The Offer currently is scheduled to expire at 12:00 Midnight, New York City time on May 16, 2007, unless extended. AirTran and Galena have expressly reserved the right, in their sole discretion, to extend the period of time during which the Offer will remain open. Any extension will be announced no later than 9:00 A.M., New York City time, on the next business day after the previously scheduled expiration date. This document does not constitute an offer to purchase or the solicitation of an offer to sell which is being made only pursuant to the Offer to Exchange and related Letter of Transmittal forming part of the registration statement referred to below. The information required to be disclosed by Exchange Act Rule 14d-6(d)(1) is contained in the Prospectus and is incorporated by reference. The Offer is not being made to and nor will tenders be accepted from or on behalf of holders of securities of Midwest Air Group, Inc. in any jurisdiction in which the making of the Offer or the acceptance thereof would not comply with the laws of such jurisdiction. In those jurisdictions in the United States where the securities, blue sky or other laws require the Offer to be made by a licensed broker or dealer, the Offer shall be deemed to be made on behalf of AirTran and Galena by Morgan Stanley & Co. Incorporated and Credit Suisse Securities (USA) LLC, or by one or more registered broker or dealers under the laws of such jurisdiction.


AirTran also has filed a Registration Statement (No. 333-139917) with the Securities and Exchange Commission on Form S-4 relating to the AirTran common stock to be issued to holders of Midwest shares in the offer (the “Registration Statement”). The terms and conditions of the Offer are set forth in the prospectus, which is a part of the registration statement (the “Prospectus”), and the related Letter of Transmittal, which also are exhibits to the Schedule TO.


AirTran has announced its intent to nominate Messrs. John Albertine, Jeffrey Erickson and Charles Kalmbach for election to the board of directors of Midwest. AirTran has filed a preliminary proxy statement with respect to the proposed transaction and/or nomination of persons for election to the board of directors of Midwest (the “Proxy Statement”). Investors and security holders are urged to read the Registration Statement and the Proxy Statement, as well as any other relevant documents filed with the SEC, and any amendments or supplements to those documents, because they contain or will contain important information.
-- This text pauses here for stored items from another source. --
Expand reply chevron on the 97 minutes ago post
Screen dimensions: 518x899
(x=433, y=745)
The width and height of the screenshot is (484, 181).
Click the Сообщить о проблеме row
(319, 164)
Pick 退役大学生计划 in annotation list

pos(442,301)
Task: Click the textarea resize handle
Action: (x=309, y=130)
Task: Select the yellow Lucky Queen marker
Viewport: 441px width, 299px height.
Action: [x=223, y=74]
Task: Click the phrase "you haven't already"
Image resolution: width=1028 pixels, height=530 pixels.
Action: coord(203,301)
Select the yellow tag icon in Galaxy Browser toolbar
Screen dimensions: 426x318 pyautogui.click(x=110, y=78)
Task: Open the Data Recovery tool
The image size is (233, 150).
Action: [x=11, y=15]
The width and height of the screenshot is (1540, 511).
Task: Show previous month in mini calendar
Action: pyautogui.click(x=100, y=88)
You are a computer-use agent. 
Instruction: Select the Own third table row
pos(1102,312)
Investors and security holders may obtain a free copy of the Registration Statement, the Schedule TO and the Proxy Statement and amendments and supplements to such respective documents at http://www.sec.gov/. The Registration Statement, the Schedule TO and the Proxy Statement and such other documents and amendments and supplements to such respective documents may also be obtained free of charge from AirTran by directing such request to: Richard P. Magurno, Corporate Secretary, AirTran Holdings, Inc., 9955 AirTran Boulevard, Orlando, Florida 32827, or to the information agent for this offering: Innisfree M&A Incorporated, 501 Madison Avenue, New York, New York 10022.


AirTran and its wholly owned subsidiaries, Galena and AirTran New York, LLC and their respective directors and executive officers and each of Messrs. John Albertine, Jeffrey Erickson And Charles Kalmbach are participants in the solicitation of proxies from the shareholders of Midwest.
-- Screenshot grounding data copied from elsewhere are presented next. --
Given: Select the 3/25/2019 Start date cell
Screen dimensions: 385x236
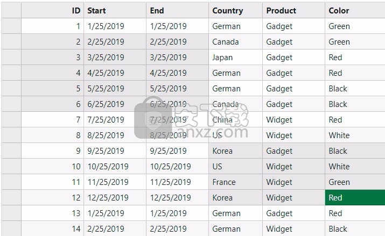Looking at the screenshot, I should [x=115, y=58].
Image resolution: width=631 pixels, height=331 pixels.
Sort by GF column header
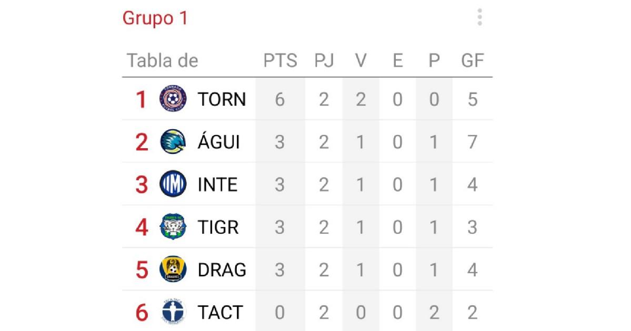click(x=473, y=60)
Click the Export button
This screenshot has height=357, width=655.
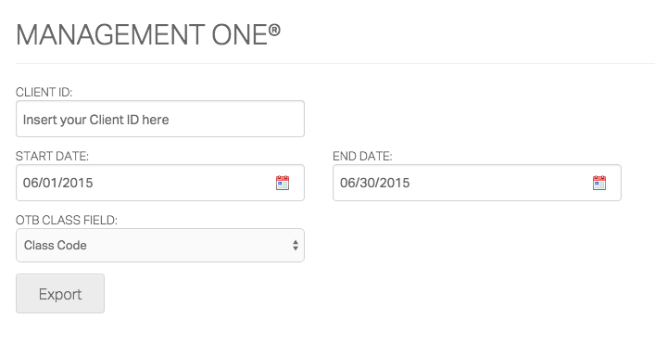pyautogui.click(x=60, y=293)
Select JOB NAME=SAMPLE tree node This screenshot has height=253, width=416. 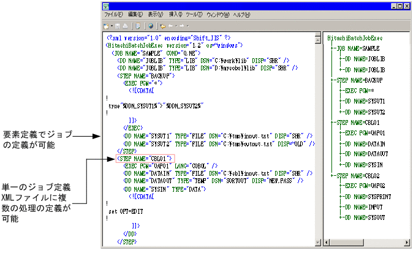tap(358, 48)
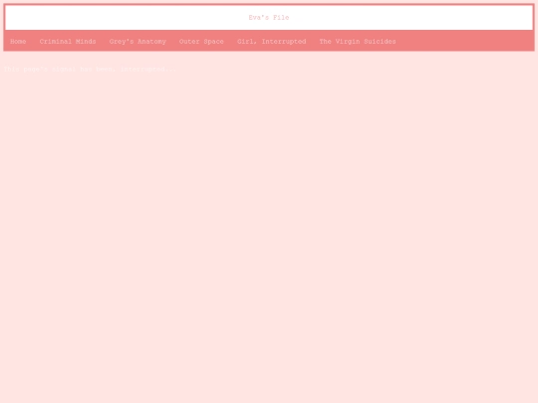The image size is (538, 403).
Task: Open The Virgin Suicides page
Action: 358,42
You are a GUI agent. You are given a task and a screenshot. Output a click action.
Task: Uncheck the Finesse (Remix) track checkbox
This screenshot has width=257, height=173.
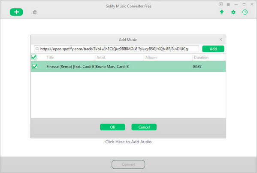tap(35, 66)
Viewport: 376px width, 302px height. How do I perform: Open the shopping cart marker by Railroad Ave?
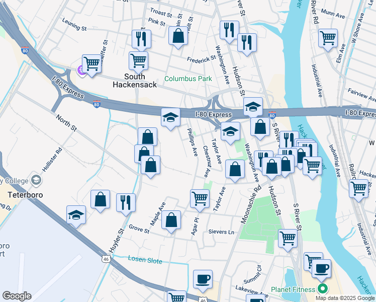click(x=358, y=189)
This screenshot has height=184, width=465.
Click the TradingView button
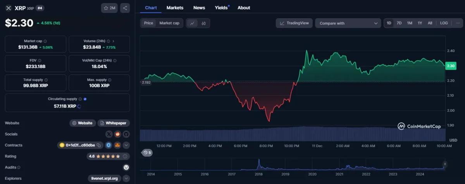point(294,23)
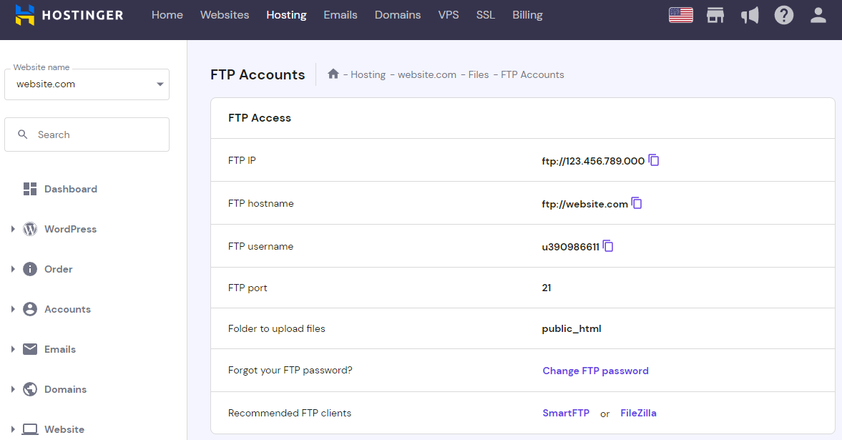Open the FileZilla client link
This screenshot has width=842, height=440.
(x=638, y=413)
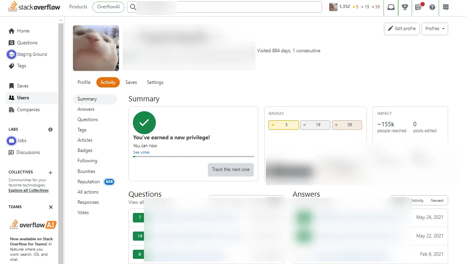Click the search input field

tap(224, 7)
Information about the directors and executive officers of AirTran and their ownership of AirTran stock is set forth in the proxy statement for AirTran’s 2006 annual meeting of shareholders. Information about the directors and officers of Galena is set forth in Schedule II of the Offer to Exchange which is incorporated by reference in the Schedule TO, information with respect to the three nominees is set forth in Amendment No. 10 to the Schedule TO and, in each case, will be contained in the Proxy Statement to be mailed to the stockholders of Midwest. Investors may obtain additional information regarding the interests of such participants by reading the Proxy Statement.